Jadi, apakah kita akan menjadi orang asing lagi? Seolah-olah kita tidak pernah punya saudara sejak awal?
“Hei, nona. Paman.”
“…Bagaimana dengan Taehyung?”
"Hah?"
"Taehyung. Kamu di mana?"
Aneh sekali. Entah pria di depanku ini pembunuh, gangster, atau janda, aku khawatir kau tak ada di sini sekarang. Dan aku khawatir kau akan terluka lagi, seperti terakhir kali.
“…ada di tempat parkir.”
“…”
Rumah itu sudah kosong dari barang-barang orang kaya itu. Itulah akhirnya. Ayah tiriku berkata ia akan meninggalkan rumah yang kami tinggali, karena rumah itu atas nama ibuku. Tak ada waktu untuk menunda lagi. Aku harus menemui Kim Taehyung. Begitu selesai bicara, aku keluar rumah, memilih tangga darurat alih-alih lift. Sambil berlari menuruni tangga dua anak tangga sekaligus, aku terus memikirkan hari itu. Bayanganmu memanggilku, berlumuran darah.

"…"
Ketemunya.
“Kamu menjawab pertanyaanku.”
"Saudari."
“Hari itu. Hari di mana kamu terluka parah.”
“…”
“Apakah orang-orang itu ada hubungannya dengan ayahmu?”
“…”
"Benarkah? Jawab aku."
Bibir yang dengan manis memanggilku, "Noona," tetap ada. Wajah yang dengan genit memanggilku, memohonku untuk menggenggam tangannya, telah hilang. Hanya asap mengepul dari ujung puntung rokok yang terselip di antara bibir itu. Oh. Kau merokok? Aku yakin tidak.
"Saudari."
“…”

“Jangan menatapku seperti itu.”
"Kamu juga…"
"Saudari."
“…melakukan hal seperti itu, paman”
Tak berarti apa-apa bagiku kalau kau pembunuh, tapi berarti kau putranya.
"Saudari."
“…”
“Kami tidak berubah.”
“Bagaimana bisa begitu?”
Bagaimana mungkin kita bersaudara jika ayah dan ibu kita berbeda? Aku berteriak karena sedih, marah yang tak terjelaskan, dan kesal. Tepat di hadapanmu. Kau pasti pernah melihatku seperti ini sebelumnya. Ekspresimu berubah samar. Aku melempar rokok yang kupegang ke lantai dan menginjaknya.

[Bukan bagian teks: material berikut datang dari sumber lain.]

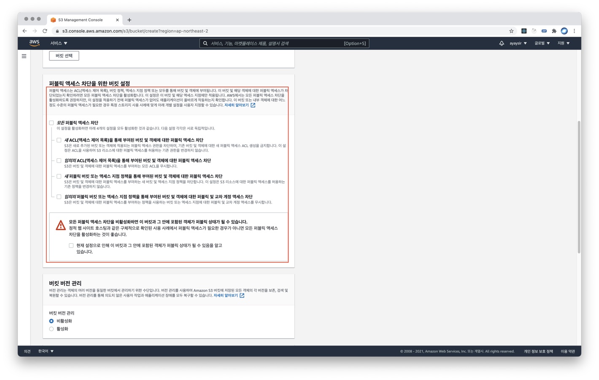
Task: Click the '버킷 선택' button
Action: pos(64,56)
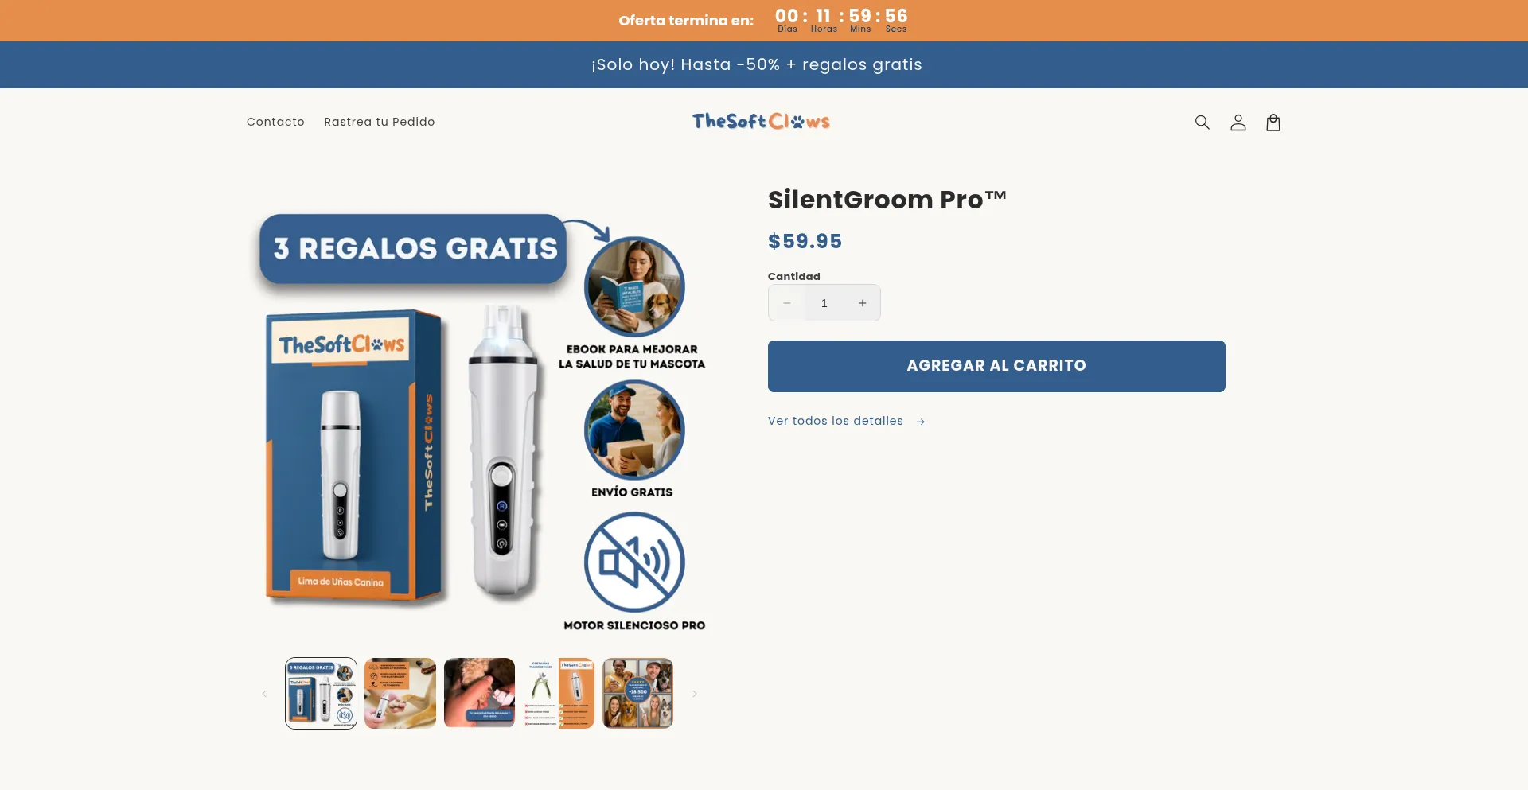Select the clipper comparison thumbnail

[x=559, y=693]
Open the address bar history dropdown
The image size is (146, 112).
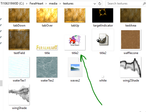pyautogui.click(x=94, y=4)
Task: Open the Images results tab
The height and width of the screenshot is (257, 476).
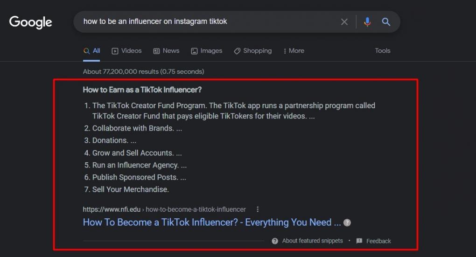Action: point(206,51)
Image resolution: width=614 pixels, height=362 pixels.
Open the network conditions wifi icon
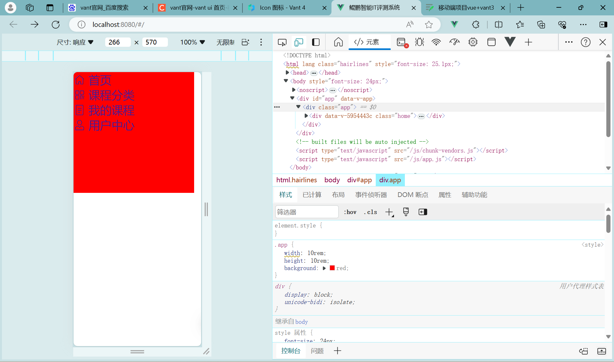pos(436,42)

Andai kau saudaraku. Kau mengisi kekosongan ayahku. Tapi bagaimana kau bisa melakukan itu sekarang setelah semuanya begini? Kita orang asing. ... Paman yang jahat. Kenapa kau harus jadi orang seperti itu?
3 tahun kemudian.
Sejak saat itu, saya tinggal berdua dengan ibu saya. Rasanya seolah-olah dua tahun kami menjadi keluarga utuh tak pernah ada. Saya merasakan ketidakhadiran ayah saya. Jadi, saya harus mencari uang lebih awal untuk menggantikan ibu saya yang tidak memiliki pekerjaan tetap. Saya putus kuliah. Saya menjual rumah peninggalan paman saya dan pindah ke rumah yang lebih kecil. Memang benar uang itu saja sudah cukup untuk hidup seumur hidup saya.Tetap saja, alasan saya mendapatkan pekerjaan di pabrik adalah... Saya hanya tidak ingin terlalu lama berada di sisi Ibu. Saya pikir jika saya bekerja keras, saya akan bisa berpikir lebih sedikit.

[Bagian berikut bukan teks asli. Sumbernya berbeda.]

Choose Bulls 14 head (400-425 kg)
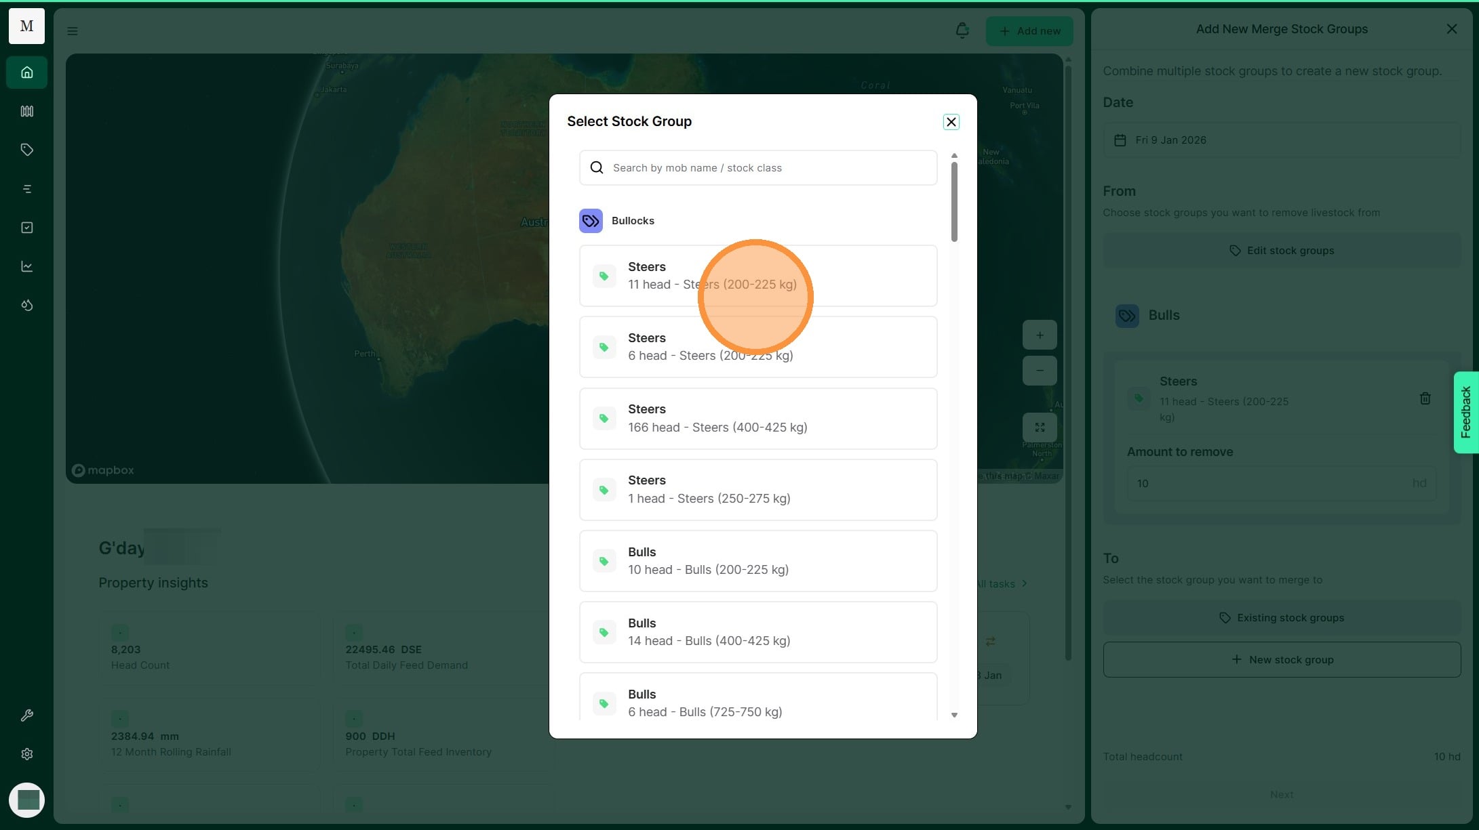The width and height of the screenshot is (1479, 830). [x=757, y=631]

Tiga tahun yang lalu, tapi pria itu masih berperan besar dalam hidupku. Dia masih begitu. Aku belum mendengar kabar darinya sejak saat itu. Kamu mungkin sedang belajar di bawah bimbinganku, atau mungkin kamu sudah membunuh seseorang. Tapi suatu saat, aku hanya ingin melihat wajahmu sekali saja. Sekalipun kamu orang seperti itu. Itu tidak masalah.

“…Itu ada di sini.”
Tapi aku tak pernah menyangka akan melihatmu seperti ini. Dalam keadaan sekotor ini. Kau, sekarang benar-benar kehilangan citramu sebagai mahasiswa. Di tempat seperti ini.
Ini berantakan
Ada yang sudah meninggalkan tempat ini?